- Exercise requirements -
Retype each of the following lines exactly, without changing any character.

(Element lookup lines)
+---+

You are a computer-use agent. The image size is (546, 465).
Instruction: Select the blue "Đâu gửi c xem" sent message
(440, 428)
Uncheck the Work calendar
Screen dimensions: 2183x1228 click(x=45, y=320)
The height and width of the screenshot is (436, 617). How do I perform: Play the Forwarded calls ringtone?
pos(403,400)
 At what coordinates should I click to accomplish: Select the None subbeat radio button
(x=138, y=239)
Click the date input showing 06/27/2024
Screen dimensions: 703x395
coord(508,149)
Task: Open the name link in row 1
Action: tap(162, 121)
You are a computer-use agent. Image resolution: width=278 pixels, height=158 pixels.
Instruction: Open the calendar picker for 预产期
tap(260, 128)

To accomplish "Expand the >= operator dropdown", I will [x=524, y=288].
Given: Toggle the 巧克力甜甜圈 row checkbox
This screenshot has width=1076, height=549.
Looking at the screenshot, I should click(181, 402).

+---+

- Task result -
You are a computer-use agent. The image size is (546, 465).
Instruction: Select the blue "Đâu gửi c xem" sent message
(440, 428)
Uncheck the Work calendar
Screen dimensions: 2183x1228 click(x=45, y=320)
The height and width of the screenshot is (436, 617). How do I perform: Play the Forwarded calls ringtone?
pos(403,400)
 At what coordinates should I click to accomplish: Select the None subbeat radio button
(x=138, y=239)
Click the date input showing 06/27/2024
Screen dimensions: 703x395
coord(508,149)
Task: Open the name link in row 1
Action: tap(162, 121)
You are a computer-use agent. Image resolution: width=278 pixels, height=158 pixels.
Instruction: Open the calendar picker for 预产期
tap(260, 128)

To accomplish "Expand the >= operator dropdown", I will [x=524, y=288].
Given: Toggle the 巧克力甜甜圈 row checkbox
This screenshot has width=1076, height=549.
Looking at the screenshot, I should click(181, 402).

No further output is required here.